CMBS Sales Face $15 Billion Drop on Interest-Rate Jump, S&P Says

Rising interest rates may trim issuance of commercial-mortgage bonds by $15 billion this year, according to Standard & Poor’s.

An increase of 55 basis points on 10-year Treasury yields coupled with a rise of 30 basis points on relative yields on top-ranked securities linked to property loans will put a damper on the resurgent market, S&P analysts led by Howard Esaki said yesterday in a note to clients. The analysts estimate 2013 sales of $65 billion after adjusting for the rising rates.

Commercial-mortgage bond sales that Credit Suisse Group AG says are poised to climb as much as 50% to $70 billion are being checked by investor concern that the Federal Reserve will soon pare $85 billion of monthly bond purchases.
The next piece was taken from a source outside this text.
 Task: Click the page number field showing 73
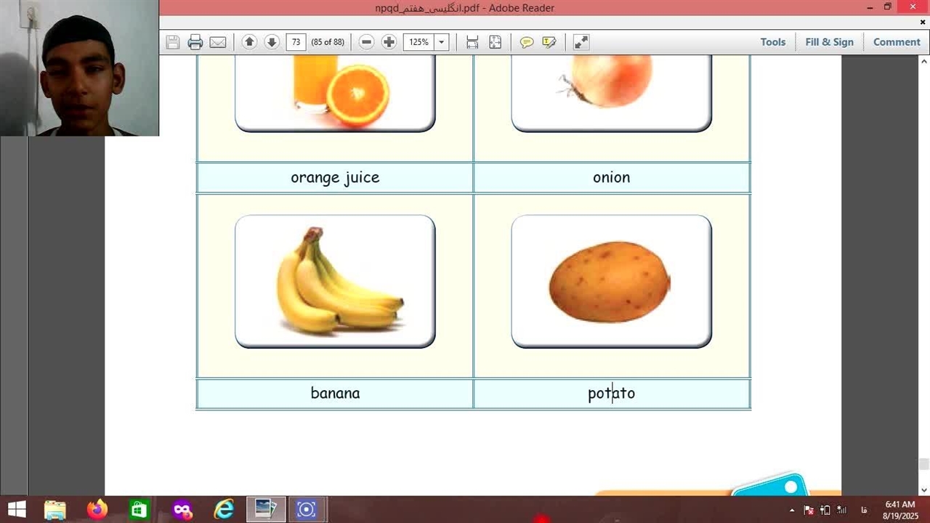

The unprecedented stimulus has suppressed interest rates and pushed investors into higher-yielding assets.

Wall Street banks have arranged $37.6 billion of bonds linked to everything from strip malls to Hawaiian resorts this year, according to data compiled by Bloomberg.

Speculation on when the central bank will reduce its stimulus spurred a decline across credit markets last month, pushing the yield on the benchmark 10-year Treasury note to 2.29% on June 11, the highest since April 2012.
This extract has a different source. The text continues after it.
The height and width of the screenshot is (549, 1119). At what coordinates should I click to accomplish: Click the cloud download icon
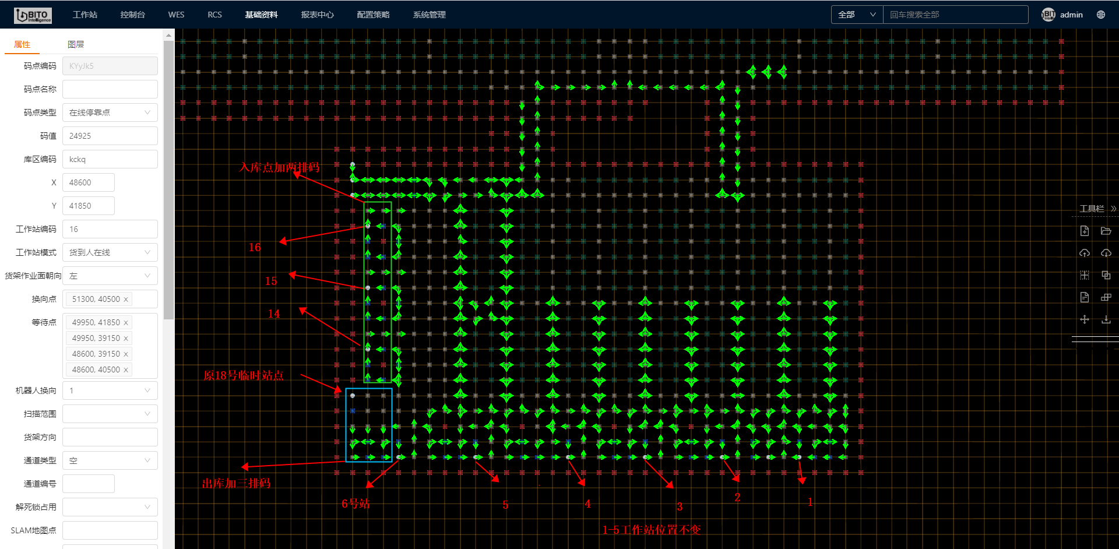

JPMorgan Chase & Co. and Barclays Plc sweetened the terms on a $1.2 billion commercial-mortgage bond deal last week, paying investors 410 basis points more than the benchmark swap rate on BBB- bonds maturing in 9.97 years, according to people familiar with the offering who asked not to be identified because terms aren’t public. The debt was initially marketed to yield 375 basis points, or 3.75 percentage points, more than swaps, the people said.

A rise in rates should reduce lending volumes “on the margin,” according to Credit Suisse. The bank isn’t changing its issuance forecast, New York-based analysts led by Roger Lehman said in a report last week.

“Rates are so low now relative to historical levels that the recent backup still leaves mortgage rates very attractive,” the analysts said.

The yield on 10-year Treasuries has fallen back to 2.19% as traders await more signals as to whether the U.S. economy is strong enough for the central bank to curb its bond-buying. Fed policy makers gather today for the start of a two-day meeting.